**About this task**
The lines from the one containing "What is JPEF? (24, 2457)" through the end of the entries are what to output; reproduce them exactly and add nothing.

**Records from a data source**
————
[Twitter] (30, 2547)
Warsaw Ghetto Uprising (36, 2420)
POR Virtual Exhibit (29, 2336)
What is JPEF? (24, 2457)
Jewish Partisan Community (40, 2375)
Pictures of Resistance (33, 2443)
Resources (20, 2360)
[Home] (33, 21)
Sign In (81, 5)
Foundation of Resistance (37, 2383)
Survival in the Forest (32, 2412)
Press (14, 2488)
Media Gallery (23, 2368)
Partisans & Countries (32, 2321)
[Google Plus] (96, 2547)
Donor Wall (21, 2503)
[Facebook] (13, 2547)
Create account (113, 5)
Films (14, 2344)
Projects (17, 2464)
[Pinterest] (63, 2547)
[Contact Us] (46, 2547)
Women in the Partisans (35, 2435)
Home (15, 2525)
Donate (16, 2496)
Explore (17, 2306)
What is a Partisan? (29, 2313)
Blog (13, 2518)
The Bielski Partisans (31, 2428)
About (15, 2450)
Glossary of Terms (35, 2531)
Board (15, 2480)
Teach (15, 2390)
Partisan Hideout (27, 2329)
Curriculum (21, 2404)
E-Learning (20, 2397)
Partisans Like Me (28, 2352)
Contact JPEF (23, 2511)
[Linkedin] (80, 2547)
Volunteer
————
**Solution**
What is JPEF? (24, 2457)
Jewish Partisan Community (40, 2375)
Pictures of Resistance (33, 2443)
Resources (20, 2360)
[Home] (33, 21)
Sign In (81, 5)
Foundation of Resistance (37, 2383)
Survival in the Forest (32, 2412)
Press (14, 2488)
Media Gallery (23, 2368)
Partisans & Countries (32, 2321)
[Google Plus] (96, 2547)
Donor Wall (21, 2503)
[Facebook] (13, 2547)
Create account (113, 5)
Films (14, 2344)
Projects (17, 2464)
[Pinterest] (63, 2547)
[Contact Us] (46, 2547)
Women in the Partisans (35, 2435)
Home (15, 2525)
Donate (16, 2496)
Explore (17, 2306)
What is a Partisan? (29, 2313)
Blog (13, 2518)
The Bielski Partisans (31, 2428)
About (15, 2450)
Glossary of Terms (35, 2531)
Board (15, 2480)
Teach (15, 2390)
Partisan Hideout (27, 2329)
Curriculum (21, 2404)
E-Learning (20, 2397)
Partisans Like Me (28, 2352)
Contact JPEF (23, 2511)
[Linkedin] (80, 2547)
Volunteer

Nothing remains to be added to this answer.